T. V. Philip, born in India and a lay member of the Mar Thoma Church, has worked and taught in India, Europe, USA and Australia. He is a church historian, and a former Professor at the United Theological College, Bangalore, India.

The following appeared in The Kingdom of God is Like This, by T.V. Philip, jointly published by the Indian Society for Promoting Christian Knowledge and Christava Sahitya Samithy (CSS), Cross Junction, M.C. Road, Tiruvalla-689 101, Kerela, India. The material was prepared for Religion Online by Ted & Winnie Brock.


SUMMARY

Christian spirituality is liberation, it is freedom. It is freedom to participate in the suffering of God for the world. It is suffering love. In Jesus we are liberated from self-seeking to share in the agony and pain of others.


1 Corinthians 1:18-25:

For the word of the cross is folly to those who are perishing, but to us who being saved it is the power of God.

The opposite of the love of God is the love of self.

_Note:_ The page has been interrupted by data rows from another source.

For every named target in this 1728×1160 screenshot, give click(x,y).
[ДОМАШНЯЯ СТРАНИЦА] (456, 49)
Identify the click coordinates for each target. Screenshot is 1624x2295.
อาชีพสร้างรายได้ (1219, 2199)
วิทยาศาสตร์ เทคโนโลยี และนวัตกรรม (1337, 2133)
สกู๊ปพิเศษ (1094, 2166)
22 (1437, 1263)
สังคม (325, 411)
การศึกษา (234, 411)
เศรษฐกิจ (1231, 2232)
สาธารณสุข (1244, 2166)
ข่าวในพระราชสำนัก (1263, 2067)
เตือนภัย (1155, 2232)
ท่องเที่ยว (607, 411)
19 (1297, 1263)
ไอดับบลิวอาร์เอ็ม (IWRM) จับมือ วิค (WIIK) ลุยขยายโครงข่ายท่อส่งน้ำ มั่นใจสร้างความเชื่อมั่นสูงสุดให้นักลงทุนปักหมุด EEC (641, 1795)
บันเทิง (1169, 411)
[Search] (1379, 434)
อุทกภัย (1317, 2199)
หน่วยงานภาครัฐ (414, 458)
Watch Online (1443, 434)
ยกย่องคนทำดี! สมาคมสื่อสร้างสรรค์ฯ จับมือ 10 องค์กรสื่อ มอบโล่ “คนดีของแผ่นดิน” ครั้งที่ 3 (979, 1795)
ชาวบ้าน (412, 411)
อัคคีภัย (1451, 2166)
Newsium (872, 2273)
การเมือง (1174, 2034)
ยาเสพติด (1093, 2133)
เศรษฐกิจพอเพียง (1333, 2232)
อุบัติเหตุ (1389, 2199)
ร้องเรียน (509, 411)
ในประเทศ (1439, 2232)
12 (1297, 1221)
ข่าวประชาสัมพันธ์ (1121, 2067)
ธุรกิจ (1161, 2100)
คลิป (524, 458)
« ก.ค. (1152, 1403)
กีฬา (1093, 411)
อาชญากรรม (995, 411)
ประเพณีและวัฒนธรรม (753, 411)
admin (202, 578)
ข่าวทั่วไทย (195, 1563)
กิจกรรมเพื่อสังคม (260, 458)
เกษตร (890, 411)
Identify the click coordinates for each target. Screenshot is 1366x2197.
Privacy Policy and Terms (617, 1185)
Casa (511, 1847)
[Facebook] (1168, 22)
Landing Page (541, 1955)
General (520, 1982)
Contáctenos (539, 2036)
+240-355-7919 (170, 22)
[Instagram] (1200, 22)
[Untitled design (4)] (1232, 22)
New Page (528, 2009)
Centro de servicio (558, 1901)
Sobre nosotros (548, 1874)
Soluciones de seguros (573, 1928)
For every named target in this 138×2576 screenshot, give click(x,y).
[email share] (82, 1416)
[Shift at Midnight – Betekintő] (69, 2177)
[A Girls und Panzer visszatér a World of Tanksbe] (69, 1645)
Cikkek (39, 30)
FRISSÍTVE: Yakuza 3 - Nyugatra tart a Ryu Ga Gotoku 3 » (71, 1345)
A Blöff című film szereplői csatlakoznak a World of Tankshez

For Asian theologians in general, what is absolute about Jesus is not to be found in titles such as son of God, Messiah or Lord, but in the liberation which Jesus communicates in his person and in his teachings -- the liberation from self-centredness. In Jesus we are liberated from self-seeking to share in the agony and pain of others.

The cross discloses to us the pain and agony of God for his creation. Kitamorai, a Japanese said that the pain of God belongs to his eternal being. The pain belongs to the essence of God. It is eternal and not temporary.

In Jesus Christ, God let himself be pushed out of the world on to the cross. To be liberated by Jesus is to be pushed out of our comfortable position on to the periphery where the people suffer and are marginalized.

Christian spirituality is liberation, it is freedom. It is freedom to participate in the suffering of God for the world. It is suffering love. It is this suffering love of Jesus on the cross which attracted Gandhi of India to Jesus Christ. Gandhi’s philosophy is called satyagraha. There are two principles involved in satyagraha. satya (truth) and ahimsa (nonviolence) The goal of Gandhi’s religion was the attainment of truth. To him only truth is eternal. Truth is God. ‘I am a humble seeker after truth and bent on finding it. I count no sacrifice too great for the sake of seeing God’s face’, he wrote. The means to achieve truth is ahimsa. A satyagrahi is one who fights for the truth through non-violence.

For Gandhi, non-violence meant suffering love. During the struggle for independence, repressive violence was used by the colonial government against the innocent people of India. Gandhi resisted the violence by non-violence. Satyagraha or non-violence is not passivity. Gandhi was a great activist. He challenged all injustice, all human pretensions. He fought against the greatest military force of his day by non-violent methods. A satyagrahi is not out to conquer but to convert, not to prevail, but to persuade. He or she has infinite patience and all humility. A satyagrahi does not bulldoze others, but takes the way of self-suffering. A satyagrahi is not a fanatic. For Gandhi, Jesus was the supreme satyagrahi.

In recent years there has been a good deal of emphasis on spirituality. A large number of publications have appeared on the subject. We need to ask: Are we following the spirituality of the cross? Authentic Christian spirituality is understood and lived where there is real sharing in the pain and agony of Christ for the world. It is only by becoming the victim that one becomes a priest. Jesus Christ is our high priest because he is the lamb that is slain for the sins of the world. He is both the sacrifice and the sacrificer. Victimhood is the essence of priesthood. There is no priesthood without victimhood.

In Hinduism, at the centre of vedic revelations is the idea of sacrifice. There it is said that the Lord Prajapati, the God, sacrificed himself and out of that sacrifice came a new word. He was both the sacrifice and the sacrificer. At the origin of everything there is a sacrifice that has created it. The texture of the universe is sacrifice. The cosmic law, according to Hinduism, is not a mathematical law but a sacrificial order. The universe is created by self sacrifice, by self giving love and is sustained by it. It is this sacrifice which preserves the universe in existence, it is that which gives life and hope of life. This also is tine of Christianity.

Our movement towards the periphery where people experience pain and suffering is not simply doing a good deed, but it is also a process of our becoming participants in God who creates and sustains the universe. Every act of self-sacrifice is an act of creation or new creation. We are also recreated in that process.

Jews call for miracles, Greeks for wisdom, but we proclaim Christ -- yes, Christ nailed to the cross, and though this is a stumbling block to Jews and Greeks alike, he is the power of God and the wisdom of God.